Judge Robinson construed the following terms:
“copolyester containing a metal sulfonate salt”
“copolyester comprising a metal sulfonate salt”
“metal sulfonate salt”
“melt blended resin” and “melt blend”
“a base polymer”
“transition metal catalyst”
“copolyester of polyethylene terephthalate”
Judge Robinson also considered M&G’s motion to strike INVISTA’s expert testimony submitted in support of its opening claim construction brief, and “hours before the close of expert discovery.” Id. at 7 n.7. INVISTA argued that its expert’s testimony did not violate the scheduling order’s provisions on disclosure of expert testimony because the submission merely provided “a background tutorial for purposes of claim construction.” Id. Judge Robinson disagreed.

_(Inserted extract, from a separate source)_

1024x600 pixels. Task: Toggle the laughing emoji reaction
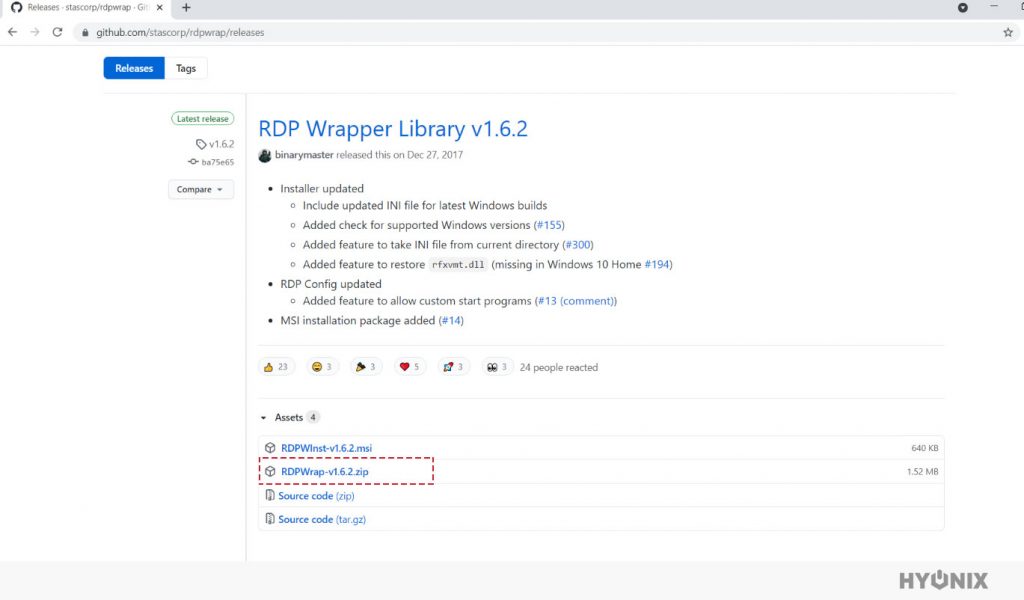[320, 367]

Claim construction is an issue highly relevant to infringement in this case. Even if lnvista’s filing of new expert testimony at the close of expert discovery and without prior notice to M&G did not technically violate the scheduling order, it was inconsistent with the intent of the scheduling order.
Id. at 8
Judge Robinson agreed that “expert testimony can aid the court in claim construction,” but struck INVISTA’s expert testimony in this case, becuase “allowing new expert testimoony that ha[d] not been vetted through discovery would unduly prejudice M&G.” Id.